Wilkhahn is one of those SMEs that evolves with each new generation. The company was founded as a business that crafted chairs made of beech by Christian Wilkening and Friedrich Hahne in 1907. When Fritz Hahne, the founder’s son, joined the company in 1947, the company quickly became very design focused. Design is a concept that didn’t take on its present-day meaning until the post-war period.

Fritz Hahne (on the right) at the site of the future branch in Espelkamp, 1954.

At the time, the legacy of the legendary Bauhaus design school was languishing. Many erstwhile Bauhaus lecturers like Walter Gropius and Ludwig Mies van der Rohe had emigrated or stayed in Germany but remained opposed to Nazism. Inge Scholl, the sister of the two resistance fighters Hans and Sophie Scholl, who were murdered by the Nazis, joined forces with her school friend Otl Aicher to create a foundation in memory of her siblings, which spawned Ulm University of Design. The former Bauhaus student Max Bill is the link between the Bauhaus and Ulm University of Design. Bill had already made a name for himself internationally before and during the war and had been a member of the CIAM Congrès International d’Architecture Moderne since 1938. He got former Bauhaus lecturers like Josef Albers, Johannes Itten, Walter Peterhans or Helene Nonné-Schmidt to come to Ulm; Ludwig Mies van der Rohe visited the campus and the Bauhaus founder Walter Gropius opened the University of Design, designed by Bill, in Ulm in October 1955.

Georg Leowald’s Flexor chair, 1954. The exceptional comfort was due to the torsion spring made of fibreglass rods, which was positioned underneath the seat and a total sensation in the upholstered furniture industry at the time.

At the time, Wilkhahn was already collaborating with modernist designers such as architect Georg Leowald who saw himself as following the Bauhaus tradition. He later became a lecturer at Ulm University of Design himself (1957-59). For example, Leowald came up with the revolutionary Flexor chair for Wilkhahn (1954) with a torsion spring made of fibreglass rods underneath the seat. He was to have a lasting impact on the company’s concept of design and delight at experimenting with innovative materials in particular. During the 1950s, Fritz Hahne also came into contact with other architects, such as Herbert Hirche, the former Bauhaus student and longstanding colleague of Mies van der Rohe. During the collaboration with Hirche, the company transformed itself from being a chair manufacturer to a contract furnisher. It didn’t just make standalone chairs but entire product ranges of chairs, tables and sofas.

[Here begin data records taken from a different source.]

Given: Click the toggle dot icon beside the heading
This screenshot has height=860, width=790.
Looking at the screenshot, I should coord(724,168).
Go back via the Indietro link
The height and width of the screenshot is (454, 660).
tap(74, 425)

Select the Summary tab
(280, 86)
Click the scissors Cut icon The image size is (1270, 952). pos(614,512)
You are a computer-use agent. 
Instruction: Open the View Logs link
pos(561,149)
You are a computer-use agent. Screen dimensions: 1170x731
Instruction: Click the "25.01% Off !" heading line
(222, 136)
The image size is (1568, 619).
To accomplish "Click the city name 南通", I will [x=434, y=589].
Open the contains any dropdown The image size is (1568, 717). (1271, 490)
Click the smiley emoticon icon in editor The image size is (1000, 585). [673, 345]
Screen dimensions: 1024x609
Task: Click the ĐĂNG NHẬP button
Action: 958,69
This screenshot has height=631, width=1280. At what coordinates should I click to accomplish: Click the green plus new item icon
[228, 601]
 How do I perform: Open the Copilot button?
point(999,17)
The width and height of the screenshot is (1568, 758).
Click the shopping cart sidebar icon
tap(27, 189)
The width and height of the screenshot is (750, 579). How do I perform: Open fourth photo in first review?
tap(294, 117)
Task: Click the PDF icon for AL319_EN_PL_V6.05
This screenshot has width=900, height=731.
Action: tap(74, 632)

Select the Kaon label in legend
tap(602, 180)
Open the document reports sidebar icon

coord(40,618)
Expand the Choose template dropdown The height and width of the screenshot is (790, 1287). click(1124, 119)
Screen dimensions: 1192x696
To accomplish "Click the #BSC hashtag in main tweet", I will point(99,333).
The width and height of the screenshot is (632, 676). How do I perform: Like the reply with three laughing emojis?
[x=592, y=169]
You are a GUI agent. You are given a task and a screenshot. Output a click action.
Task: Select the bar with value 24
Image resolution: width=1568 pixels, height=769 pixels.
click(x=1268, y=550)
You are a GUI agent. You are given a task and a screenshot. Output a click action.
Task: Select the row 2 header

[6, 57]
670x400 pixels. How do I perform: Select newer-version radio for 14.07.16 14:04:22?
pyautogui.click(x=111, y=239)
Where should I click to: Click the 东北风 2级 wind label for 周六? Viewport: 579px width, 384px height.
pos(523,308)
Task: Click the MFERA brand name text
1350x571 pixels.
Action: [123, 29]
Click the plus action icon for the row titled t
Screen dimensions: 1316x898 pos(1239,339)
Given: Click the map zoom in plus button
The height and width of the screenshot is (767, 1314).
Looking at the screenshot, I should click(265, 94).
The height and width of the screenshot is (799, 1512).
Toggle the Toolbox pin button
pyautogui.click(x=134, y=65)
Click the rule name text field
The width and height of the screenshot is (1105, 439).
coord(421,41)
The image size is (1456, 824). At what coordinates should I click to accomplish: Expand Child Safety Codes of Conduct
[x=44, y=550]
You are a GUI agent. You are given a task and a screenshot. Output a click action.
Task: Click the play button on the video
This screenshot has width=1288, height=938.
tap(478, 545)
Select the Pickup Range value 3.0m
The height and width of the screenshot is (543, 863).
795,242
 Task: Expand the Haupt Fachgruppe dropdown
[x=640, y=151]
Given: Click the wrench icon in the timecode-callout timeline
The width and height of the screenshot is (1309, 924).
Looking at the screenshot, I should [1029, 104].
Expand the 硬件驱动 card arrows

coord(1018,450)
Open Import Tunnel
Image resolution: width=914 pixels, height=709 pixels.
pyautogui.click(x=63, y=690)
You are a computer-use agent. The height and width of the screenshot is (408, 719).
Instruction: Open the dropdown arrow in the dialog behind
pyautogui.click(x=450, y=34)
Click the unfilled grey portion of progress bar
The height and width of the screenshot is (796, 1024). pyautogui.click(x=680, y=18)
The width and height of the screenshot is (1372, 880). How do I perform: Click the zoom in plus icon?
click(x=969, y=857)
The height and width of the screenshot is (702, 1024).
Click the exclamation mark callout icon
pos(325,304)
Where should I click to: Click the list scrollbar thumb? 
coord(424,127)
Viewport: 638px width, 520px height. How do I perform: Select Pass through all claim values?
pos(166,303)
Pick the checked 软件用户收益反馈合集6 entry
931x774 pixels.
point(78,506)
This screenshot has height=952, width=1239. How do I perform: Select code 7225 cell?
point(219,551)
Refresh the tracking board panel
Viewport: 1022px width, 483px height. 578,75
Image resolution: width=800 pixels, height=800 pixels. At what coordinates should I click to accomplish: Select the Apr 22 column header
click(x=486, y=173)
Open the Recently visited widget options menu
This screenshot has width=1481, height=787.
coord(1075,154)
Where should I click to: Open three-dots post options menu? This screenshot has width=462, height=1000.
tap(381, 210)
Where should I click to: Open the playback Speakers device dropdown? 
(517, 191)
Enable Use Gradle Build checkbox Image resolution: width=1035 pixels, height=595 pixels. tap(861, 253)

At the same time, the company began to furnish educational, healthcare and transportation facilities to offices and event venues. A typical example is the 480 upholstered furniture series by Herbert Hirche who later also designed Wilkhahn’s new management building (1959).

In 1957, Herbert Hirche designed the extensive 480 upholstered furniture range with linear and very delicate solid wood frames (bottom). As a variant, the 486 lounge chairs had feet made of compression-moulded laminated wood.

The collaboration with Georg Leowald consolidated the link to Ulm University of Design, which is where Wilkhahn learnt new methods of developing innovative and durable products. In the following few years, milestones in corporate design, product development and entrepreneurial responsibility were created with Ulm lecturers and students such as Tomás Gonda, Herbert Ohl, Wilhelm Ritz, Klaus Franck and Hans “Nick” Roericht.

Wilkhahn’s subsequent factory buildings, designed by architects Frei Otto (1988) and Thomas Herzog (1992), underscored the desire to repeatedly reinterpret the legacy of modernism for future generations. Which is why Wilkhahn’s events to commemorate the Bauhaus centenary are all about Learning from the Bauhaus whose holistic and interdisciplinary design approach combined with a commitment to and responsibility for society are, today, more relevant than ever before.

Upholstered furniture without too many frills: 852 collection, 1956.
Similarly to all chair-making businesses in the region, Wilkening & Hahne was basically a large workshop until the mid-1950s.